This team plans to map how age-related dysfunction of cellular waste disposal in lysosomes could lead to neurodegenerative diseases, potentially laying the foundation for a map of organelle function in the brain.
This team plans to study whether changes in neurons in the midbrain that regulate sleep, wakefulness, and immunity could contribute to aging and neurodegeneration. If successful, this information could rescue deficits in sleep and restore a normal immune profile.
This team proposes the first comprehensive study of how mitochondrial DNA is related to cognitive function and susceptibility to dementia in a diverse population of over 11,000 adults. The outcomes of this study will provide insight into possible racial disparities in brain health.

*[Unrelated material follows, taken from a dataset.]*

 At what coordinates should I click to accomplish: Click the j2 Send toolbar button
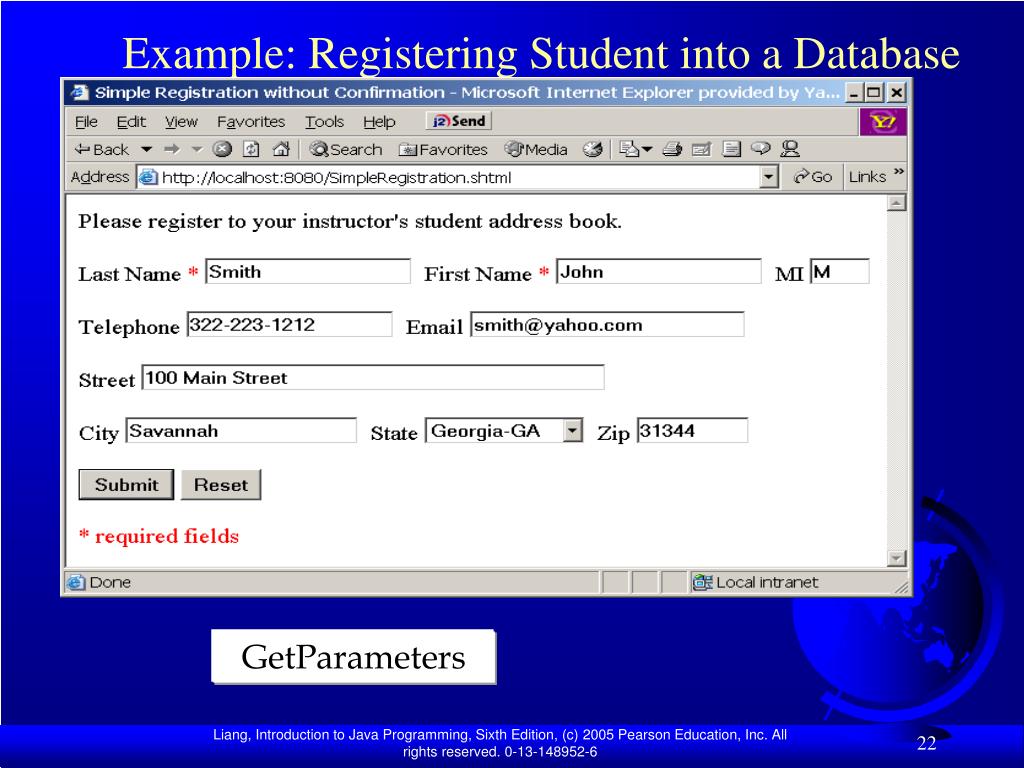pyautogui.click(x=457, y=120)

This team will explore the idea that neurotoxic protein aggregates seen in neurodegenerative disorders act at the synaptic connections between cells, and that resilience against these disorders may come from natural synapse-supporting factors that could be transformed into new forms of therapy.
Using new animal models such as the African killifish, this team aims to develop approaches to predict individual brain aging trajectories early in life based on behaviors that can be modulated to promote healthy memory, executive function, and processing speed as well as to counter dementia.

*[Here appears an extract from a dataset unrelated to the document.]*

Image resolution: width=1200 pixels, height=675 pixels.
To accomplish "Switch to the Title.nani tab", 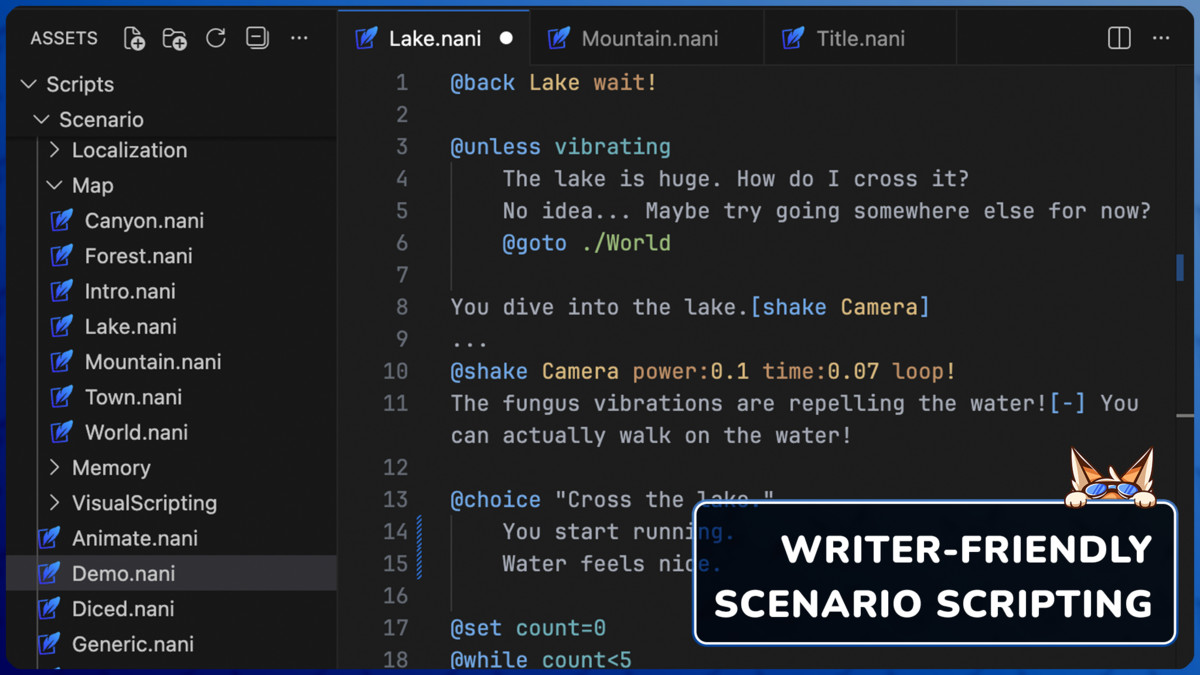I will click(x=862, y=38).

This team aims to define how and why protein production breaks down in aging cells, leading to disease. This research may lead to new diagnostic and therapeutic approaches against neurodegenerative diseases and potentially aging itself.

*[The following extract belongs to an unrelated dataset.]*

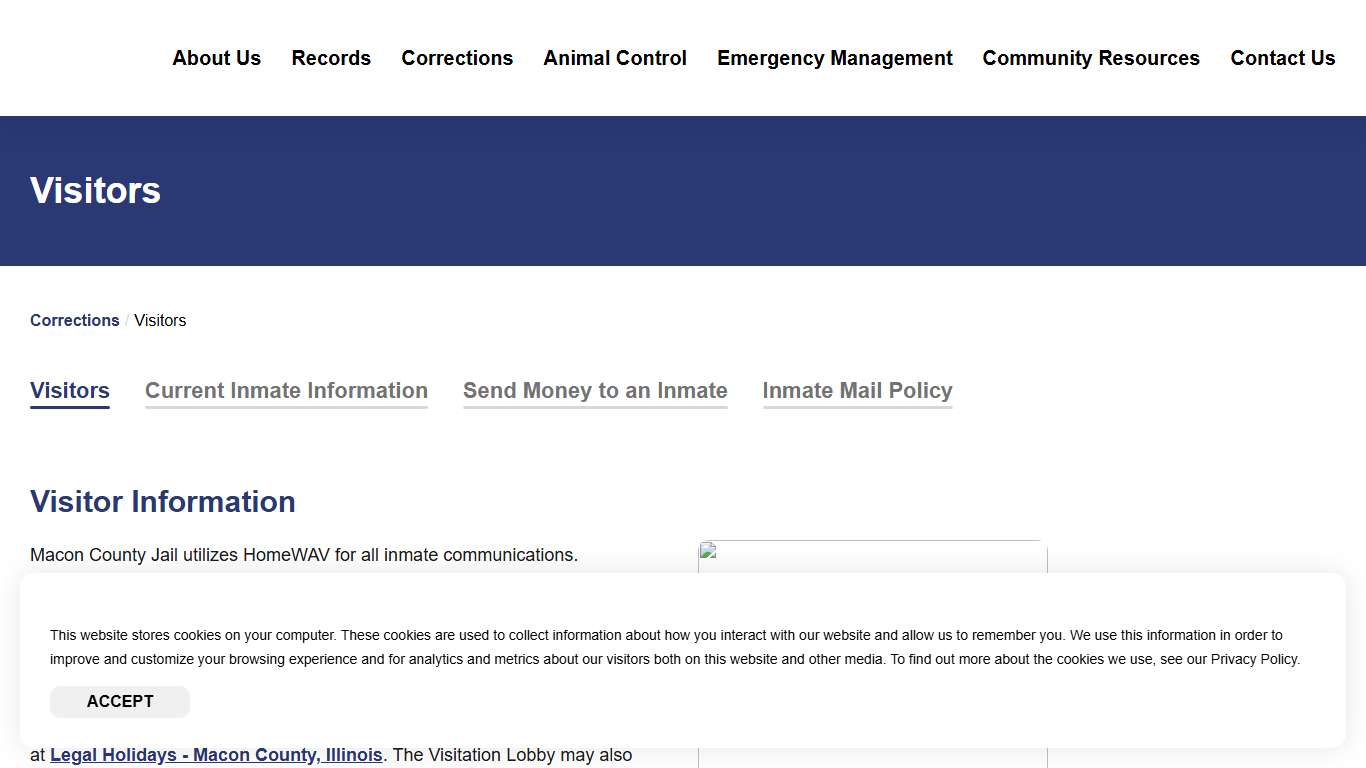Click the Visitor Information heading
The height and width of the screenshot is (768, 1366).
tap(163, 501)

This team will investigate whether a decline in intestinal immune cell metabolism drives age-related inflammation and cognitive decline. By replacing aged intestinal macrophages with metabolically healthy ones, they hope to develop a novel approach to enhance cognitive resilience.
This project aims to identify how mutant peripheral immune cells that invade the brain might actually reduce Alzheimer’s disease risk. The research will explore how to mimic these cells’ resilience-promoting effects to design new Alzheimer’s therapies.
Exercise improves cognition and protects against age-associated neurodegenerative diseases, but further research is needed to understand exactly how this occurs. This project aims to pave the way for therapeutics that can capture the benefits of exercise for promoting brain resilience.